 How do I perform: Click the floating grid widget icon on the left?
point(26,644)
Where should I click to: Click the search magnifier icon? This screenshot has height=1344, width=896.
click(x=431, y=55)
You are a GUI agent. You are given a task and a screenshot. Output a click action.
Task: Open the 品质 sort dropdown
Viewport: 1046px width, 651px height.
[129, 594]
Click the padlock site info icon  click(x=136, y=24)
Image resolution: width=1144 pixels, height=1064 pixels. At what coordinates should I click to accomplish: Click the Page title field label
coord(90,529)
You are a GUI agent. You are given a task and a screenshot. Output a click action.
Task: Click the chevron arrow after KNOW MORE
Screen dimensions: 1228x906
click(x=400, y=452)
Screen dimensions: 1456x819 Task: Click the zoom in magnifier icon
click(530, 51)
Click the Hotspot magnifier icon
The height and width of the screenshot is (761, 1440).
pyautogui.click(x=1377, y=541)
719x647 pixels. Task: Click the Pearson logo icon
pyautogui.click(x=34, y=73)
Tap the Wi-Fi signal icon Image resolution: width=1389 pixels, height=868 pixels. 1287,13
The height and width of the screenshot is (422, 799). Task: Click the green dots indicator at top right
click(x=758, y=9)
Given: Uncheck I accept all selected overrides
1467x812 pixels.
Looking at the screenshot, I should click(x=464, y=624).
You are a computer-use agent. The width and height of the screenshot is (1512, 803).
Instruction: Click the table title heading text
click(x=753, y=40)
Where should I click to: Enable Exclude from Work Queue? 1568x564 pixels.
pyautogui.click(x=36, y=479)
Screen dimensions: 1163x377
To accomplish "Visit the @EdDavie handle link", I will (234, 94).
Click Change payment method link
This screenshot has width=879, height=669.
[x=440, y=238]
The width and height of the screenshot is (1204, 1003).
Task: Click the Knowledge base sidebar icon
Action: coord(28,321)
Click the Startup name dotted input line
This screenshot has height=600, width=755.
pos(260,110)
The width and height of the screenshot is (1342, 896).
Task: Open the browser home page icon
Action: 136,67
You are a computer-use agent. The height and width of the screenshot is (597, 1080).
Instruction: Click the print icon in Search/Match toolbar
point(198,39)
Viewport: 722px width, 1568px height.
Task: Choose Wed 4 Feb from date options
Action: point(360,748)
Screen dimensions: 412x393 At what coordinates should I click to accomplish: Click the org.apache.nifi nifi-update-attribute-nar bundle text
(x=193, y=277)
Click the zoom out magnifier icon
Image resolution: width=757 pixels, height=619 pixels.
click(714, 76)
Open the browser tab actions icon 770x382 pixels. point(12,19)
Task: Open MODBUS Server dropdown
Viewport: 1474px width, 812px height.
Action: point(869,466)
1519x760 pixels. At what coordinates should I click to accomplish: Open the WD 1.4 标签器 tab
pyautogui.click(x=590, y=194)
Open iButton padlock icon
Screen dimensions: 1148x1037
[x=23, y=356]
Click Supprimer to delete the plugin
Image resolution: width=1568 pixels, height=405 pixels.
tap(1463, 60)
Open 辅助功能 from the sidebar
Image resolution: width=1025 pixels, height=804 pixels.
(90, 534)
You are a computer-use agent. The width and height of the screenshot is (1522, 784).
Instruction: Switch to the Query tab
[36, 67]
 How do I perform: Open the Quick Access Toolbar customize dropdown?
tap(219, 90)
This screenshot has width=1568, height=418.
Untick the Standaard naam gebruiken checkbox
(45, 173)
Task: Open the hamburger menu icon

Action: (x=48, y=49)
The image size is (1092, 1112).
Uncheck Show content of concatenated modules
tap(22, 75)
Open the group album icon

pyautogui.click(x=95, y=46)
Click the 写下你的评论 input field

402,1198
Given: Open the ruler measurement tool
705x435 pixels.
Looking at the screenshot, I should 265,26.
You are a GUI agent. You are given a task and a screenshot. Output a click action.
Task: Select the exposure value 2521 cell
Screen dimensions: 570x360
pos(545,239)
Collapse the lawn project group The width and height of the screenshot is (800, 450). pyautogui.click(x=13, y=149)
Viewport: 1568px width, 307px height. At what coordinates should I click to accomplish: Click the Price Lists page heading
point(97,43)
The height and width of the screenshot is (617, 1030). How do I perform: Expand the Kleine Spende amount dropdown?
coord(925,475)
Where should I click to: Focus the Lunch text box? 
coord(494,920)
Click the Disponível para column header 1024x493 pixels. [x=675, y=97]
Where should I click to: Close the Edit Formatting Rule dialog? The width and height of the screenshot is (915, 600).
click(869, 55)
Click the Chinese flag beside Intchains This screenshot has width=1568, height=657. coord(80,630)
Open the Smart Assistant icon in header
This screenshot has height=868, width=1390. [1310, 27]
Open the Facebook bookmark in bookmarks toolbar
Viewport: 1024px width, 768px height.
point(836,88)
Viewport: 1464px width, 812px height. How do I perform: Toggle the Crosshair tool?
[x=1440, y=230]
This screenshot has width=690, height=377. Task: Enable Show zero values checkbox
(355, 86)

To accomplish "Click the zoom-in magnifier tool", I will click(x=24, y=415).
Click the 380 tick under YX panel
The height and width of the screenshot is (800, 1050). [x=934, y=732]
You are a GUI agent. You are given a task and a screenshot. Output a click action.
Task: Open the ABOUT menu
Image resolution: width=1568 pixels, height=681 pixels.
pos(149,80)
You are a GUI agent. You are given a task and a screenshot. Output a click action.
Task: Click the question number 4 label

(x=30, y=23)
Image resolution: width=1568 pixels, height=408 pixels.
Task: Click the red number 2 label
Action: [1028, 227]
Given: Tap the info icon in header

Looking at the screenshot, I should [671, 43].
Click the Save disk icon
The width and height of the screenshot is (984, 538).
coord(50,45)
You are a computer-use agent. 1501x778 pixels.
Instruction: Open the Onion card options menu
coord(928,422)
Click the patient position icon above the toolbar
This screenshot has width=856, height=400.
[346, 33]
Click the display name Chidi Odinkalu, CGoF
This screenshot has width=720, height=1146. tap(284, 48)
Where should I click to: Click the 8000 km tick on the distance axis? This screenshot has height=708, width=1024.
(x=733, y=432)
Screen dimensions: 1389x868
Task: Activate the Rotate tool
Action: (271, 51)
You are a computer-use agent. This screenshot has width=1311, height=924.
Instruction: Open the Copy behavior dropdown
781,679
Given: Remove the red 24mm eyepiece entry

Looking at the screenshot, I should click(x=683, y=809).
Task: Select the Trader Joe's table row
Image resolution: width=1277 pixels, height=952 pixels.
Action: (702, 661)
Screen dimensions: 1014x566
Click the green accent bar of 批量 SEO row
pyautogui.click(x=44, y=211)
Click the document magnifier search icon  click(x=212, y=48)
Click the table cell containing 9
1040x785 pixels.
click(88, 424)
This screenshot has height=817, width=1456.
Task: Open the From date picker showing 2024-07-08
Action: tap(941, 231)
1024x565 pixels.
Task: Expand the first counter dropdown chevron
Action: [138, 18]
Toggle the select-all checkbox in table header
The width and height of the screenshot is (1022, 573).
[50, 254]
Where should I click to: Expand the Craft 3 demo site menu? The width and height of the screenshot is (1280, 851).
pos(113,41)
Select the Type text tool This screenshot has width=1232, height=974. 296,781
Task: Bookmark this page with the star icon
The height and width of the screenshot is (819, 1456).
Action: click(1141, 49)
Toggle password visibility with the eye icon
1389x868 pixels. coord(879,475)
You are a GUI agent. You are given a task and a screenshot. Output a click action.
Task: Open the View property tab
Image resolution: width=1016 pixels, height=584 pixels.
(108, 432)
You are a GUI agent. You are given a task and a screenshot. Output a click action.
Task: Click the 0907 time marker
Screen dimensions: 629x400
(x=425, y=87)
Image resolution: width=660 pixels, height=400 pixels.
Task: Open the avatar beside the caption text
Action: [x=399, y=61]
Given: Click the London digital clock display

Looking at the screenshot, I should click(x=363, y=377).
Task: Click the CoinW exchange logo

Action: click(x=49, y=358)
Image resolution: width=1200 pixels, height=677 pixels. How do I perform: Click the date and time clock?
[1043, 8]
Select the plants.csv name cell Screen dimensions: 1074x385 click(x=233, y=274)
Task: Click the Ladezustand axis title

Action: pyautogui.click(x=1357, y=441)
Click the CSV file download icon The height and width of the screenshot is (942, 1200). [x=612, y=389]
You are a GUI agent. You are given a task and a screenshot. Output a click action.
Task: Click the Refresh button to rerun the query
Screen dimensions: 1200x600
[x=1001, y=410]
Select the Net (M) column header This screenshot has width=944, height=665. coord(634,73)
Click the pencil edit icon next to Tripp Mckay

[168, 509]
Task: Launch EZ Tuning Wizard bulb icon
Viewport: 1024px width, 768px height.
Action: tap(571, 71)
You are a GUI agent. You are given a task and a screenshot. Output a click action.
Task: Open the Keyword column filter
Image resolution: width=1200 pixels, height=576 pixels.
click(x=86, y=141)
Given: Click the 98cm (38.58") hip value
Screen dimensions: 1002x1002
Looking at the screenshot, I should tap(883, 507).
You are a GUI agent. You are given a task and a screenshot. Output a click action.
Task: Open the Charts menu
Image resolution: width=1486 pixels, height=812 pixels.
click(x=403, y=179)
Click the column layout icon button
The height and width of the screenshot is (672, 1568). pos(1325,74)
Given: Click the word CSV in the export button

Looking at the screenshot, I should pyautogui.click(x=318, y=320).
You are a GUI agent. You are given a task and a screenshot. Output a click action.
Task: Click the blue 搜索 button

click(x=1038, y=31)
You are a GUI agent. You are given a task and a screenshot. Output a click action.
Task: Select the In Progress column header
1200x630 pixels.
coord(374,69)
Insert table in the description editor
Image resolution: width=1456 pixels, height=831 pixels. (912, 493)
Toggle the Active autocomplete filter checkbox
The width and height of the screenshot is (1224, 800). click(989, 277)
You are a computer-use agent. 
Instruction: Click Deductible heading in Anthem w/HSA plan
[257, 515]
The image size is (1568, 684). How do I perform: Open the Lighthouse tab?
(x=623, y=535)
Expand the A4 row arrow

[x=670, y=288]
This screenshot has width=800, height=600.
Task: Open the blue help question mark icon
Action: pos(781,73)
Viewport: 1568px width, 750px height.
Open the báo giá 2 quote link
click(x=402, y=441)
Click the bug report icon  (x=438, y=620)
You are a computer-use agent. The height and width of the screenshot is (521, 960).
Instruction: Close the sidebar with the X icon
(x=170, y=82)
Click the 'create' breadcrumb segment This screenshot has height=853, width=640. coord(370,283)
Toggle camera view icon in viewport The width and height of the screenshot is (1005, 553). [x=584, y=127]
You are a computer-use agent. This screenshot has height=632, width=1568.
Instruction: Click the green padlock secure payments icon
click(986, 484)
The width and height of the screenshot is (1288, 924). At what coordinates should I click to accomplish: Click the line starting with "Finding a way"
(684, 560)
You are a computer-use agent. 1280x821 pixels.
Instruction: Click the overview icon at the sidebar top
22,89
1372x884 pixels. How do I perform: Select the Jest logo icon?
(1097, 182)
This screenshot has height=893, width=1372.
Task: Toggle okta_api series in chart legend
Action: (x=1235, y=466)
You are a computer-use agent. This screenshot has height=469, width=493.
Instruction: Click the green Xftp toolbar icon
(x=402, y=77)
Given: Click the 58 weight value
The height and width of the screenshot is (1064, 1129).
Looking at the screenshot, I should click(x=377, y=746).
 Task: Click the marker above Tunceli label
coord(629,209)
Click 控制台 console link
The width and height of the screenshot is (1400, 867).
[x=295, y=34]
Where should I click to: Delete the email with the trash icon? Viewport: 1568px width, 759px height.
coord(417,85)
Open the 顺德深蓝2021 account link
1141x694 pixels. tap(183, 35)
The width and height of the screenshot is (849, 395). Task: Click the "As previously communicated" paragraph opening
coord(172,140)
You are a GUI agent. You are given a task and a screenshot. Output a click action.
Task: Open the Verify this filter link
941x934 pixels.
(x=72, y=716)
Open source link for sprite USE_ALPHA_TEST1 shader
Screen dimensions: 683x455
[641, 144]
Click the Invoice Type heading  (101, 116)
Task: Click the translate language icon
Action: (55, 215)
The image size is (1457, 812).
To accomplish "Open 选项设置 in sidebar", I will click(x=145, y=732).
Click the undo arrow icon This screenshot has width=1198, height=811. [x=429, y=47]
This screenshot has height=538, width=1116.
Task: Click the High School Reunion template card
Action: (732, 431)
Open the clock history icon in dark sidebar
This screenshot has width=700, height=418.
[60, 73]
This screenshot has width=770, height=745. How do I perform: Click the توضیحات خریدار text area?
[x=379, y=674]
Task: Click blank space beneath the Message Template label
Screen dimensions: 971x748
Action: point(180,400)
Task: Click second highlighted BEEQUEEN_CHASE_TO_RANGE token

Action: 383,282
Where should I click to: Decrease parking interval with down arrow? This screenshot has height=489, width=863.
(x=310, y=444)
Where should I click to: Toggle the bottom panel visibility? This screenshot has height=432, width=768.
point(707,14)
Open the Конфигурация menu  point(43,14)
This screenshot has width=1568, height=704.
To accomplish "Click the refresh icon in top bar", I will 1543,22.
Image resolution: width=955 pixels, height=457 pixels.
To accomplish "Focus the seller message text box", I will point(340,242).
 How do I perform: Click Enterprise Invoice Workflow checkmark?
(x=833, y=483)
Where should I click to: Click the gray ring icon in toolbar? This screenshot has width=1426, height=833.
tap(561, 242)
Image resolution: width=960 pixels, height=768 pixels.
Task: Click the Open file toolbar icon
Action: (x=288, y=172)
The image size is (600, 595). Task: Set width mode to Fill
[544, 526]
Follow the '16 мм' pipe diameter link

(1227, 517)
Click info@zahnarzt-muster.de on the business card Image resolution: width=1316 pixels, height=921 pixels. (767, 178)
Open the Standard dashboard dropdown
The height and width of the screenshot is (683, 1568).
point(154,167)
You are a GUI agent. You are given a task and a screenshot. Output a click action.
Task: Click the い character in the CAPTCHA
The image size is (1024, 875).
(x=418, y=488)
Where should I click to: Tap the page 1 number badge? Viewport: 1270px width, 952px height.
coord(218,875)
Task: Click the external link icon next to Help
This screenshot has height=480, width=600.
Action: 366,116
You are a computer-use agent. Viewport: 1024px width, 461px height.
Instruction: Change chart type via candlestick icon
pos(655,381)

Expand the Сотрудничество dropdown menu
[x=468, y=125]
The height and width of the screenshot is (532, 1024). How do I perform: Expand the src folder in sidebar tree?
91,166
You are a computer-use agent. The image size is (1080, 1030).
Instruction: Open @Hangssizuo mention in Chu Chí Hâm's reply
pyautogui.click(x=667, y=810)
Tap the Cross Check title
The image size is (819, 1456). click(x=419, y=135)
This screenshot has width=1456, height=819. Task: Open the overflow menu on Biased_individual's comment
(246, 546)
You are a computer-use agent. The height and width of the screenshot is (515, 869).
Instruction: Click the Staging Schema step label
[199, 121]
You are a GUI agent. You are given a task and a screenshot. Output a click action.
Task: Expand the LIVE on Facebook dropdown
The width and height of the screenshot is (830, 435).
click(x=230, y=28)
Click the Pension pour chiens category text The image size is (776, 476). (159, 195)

☆ ☆ ☆ ☆ ☆

* **Prompt**:
Take the part of the items above that opens with the line containing "Given: Tap the info icon in header" and closes with the line containing "This screenshot has width=720, height=1146.". Switch each "icon" there to "button" and write out that part again with everything else left as it is.

* **Final result**:
Given: Tap the info button in header

Looking at the screenshot, I should [671, 43].
Click the Save disk button
The width and height of the screenshot is (984, 538).
coord(50,45)
You are a computer-use agent. 1501x778 pixels.
Instruction: Open the Onion card options menu
coord(928,422)
Click the patient position button above the toolbar
This screenshot has width=856, height=400.
[346, 33]
Click the display name Chidi Odinkalu, CGoF
This screenshot has width=720, height=1146. tap(284, 48)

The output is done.